Creamy salmon with spanish accents

Creamy salmon with spanish accents

Viva España! This recipe with Iberian accents is sure to leave you with a taste for travel. Pair the grilled salmon and romesco creamy sauce with a small green salad and you’ve got the makings of a sublime culinary moment.
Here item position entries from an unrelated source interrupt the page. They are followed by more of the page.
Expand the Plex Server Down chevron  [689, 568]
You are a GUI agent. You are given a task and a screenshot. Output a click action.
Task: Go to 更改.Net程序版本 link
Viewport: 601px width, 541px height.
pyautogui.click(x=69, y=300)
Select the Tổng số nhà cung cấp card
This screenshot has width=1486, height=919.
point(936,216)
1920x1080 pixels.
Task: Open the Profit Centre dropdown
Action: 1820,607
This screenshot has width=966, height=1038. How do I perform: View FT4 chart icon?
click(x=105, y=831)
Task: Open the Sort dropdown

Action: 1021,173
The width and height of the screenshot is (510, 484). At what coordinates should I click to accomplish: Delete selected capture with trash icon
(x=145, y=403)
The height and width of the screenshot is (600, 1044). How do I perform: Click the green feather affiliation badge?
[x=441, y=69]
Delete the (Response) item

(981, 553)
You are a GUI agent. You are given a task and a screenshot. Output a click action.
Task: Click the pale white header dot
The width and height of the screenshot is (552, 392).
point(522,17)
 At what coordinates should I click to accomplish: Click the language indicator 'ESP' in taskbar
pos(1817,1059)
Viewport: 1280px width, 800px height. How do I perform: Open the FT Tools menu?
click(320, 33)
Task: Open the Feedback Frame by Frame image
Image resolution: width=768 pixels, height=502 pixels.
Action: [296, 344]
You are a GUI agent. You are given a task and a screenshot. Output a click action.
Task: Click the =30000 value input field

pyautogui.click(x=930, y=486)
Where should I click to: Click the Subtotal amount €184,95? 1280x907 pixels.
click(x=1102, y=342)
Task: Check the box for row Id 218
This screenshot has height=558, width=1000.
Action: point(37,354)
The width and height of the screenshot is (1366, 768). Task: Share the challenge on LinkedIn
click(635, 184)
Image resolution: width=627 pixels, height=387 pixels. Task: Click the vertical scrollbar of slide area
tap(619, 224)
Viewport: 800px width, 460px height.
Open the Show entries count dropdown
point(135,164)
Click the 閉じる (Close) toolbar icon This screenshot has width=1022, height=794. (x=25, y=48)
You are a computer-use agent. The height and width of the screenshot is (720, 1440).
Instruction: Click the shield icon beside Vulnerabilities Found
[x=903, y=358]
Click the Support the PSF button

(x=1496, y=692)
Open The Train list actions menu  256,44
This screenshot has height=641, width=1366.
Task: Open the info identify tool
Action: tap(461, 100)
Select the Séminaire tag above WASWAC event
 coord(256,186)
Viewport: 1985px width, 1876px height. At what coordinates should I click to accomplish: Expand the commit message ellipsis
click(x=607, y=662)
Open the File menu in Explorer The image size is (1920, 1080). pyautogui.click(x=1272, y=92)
This sauce also pairs well with pasta and sandwiches, and it can even stand alone as a dip.

Ingredients

THE ROMESCO SAUCE

  • 2 tomatoes, halved
  • ⅓ cup (80 ml) almonds
  • 1 clove garlic
  • ⅓ cup (80 ml) dry bread
  • ¼ tsp (1 ml) cayenne pepper
  • 2 roasted red peppers (piquillos)
  • 2 tsp (10 ml)sherry vinegar
  • 1 cup (243 g) Olympic Krema plain yogurt

THE SALMON

  • 27 oz (800 g) fresh salmon fillet
  • 2 tbsp (30 ml) Mycryo cocoa butter
  • ⅓ cup (90 ml) romesco sauce
  • Olive oil
  • Salt and pepper, to taste

THE ARUGULA

  • 2 cups (500 ml) arugula, washed and drained
  • 1 tsp (5 ml) white balsamic vinegar
  • Salt and pepper, to taste
  • 1 tbsp (15 ml) olive oil

Preparation

THE ROMESCO SAUCE

  1. Preheat oven to 180°C (350°F), with the grill in the center.
  2. On a baking dish, cook the tomatoes, cut side down, for about 25 minutes.
  3. Remove the tomatoes from the oven and press them into a colander to recover the pulp.
  4. Place the tomato pulp and the remaining ingredients in a food processor and process until a uniform consistency is achieved.
  5. Combine the romesco sauce and yogurt in a bowl.

THE SALMON

  1. Preheat the oven to 230°C (450°F), with the grill in the center.
  2. Sprinkle the Mycryo butter onto the salmon.
  3. Sear the salmon in a hot non-stick frying pan, 2 minutes on each side.
  4. Place the salmon on a baking dish, evenly top with the prepared sauce, and bake for 6 minutes.

THE ARUGULA SALAD

  1. Meanwhile, for the vinaigrette, vigorously combine the balsamic vinegar with a pinch of salt and pepper, gradually adding the olive oil.
  2. Just before serving, drizzle the vinaigrette over the salad and toss.
  3. Serve the salmon with the seasoned arugula.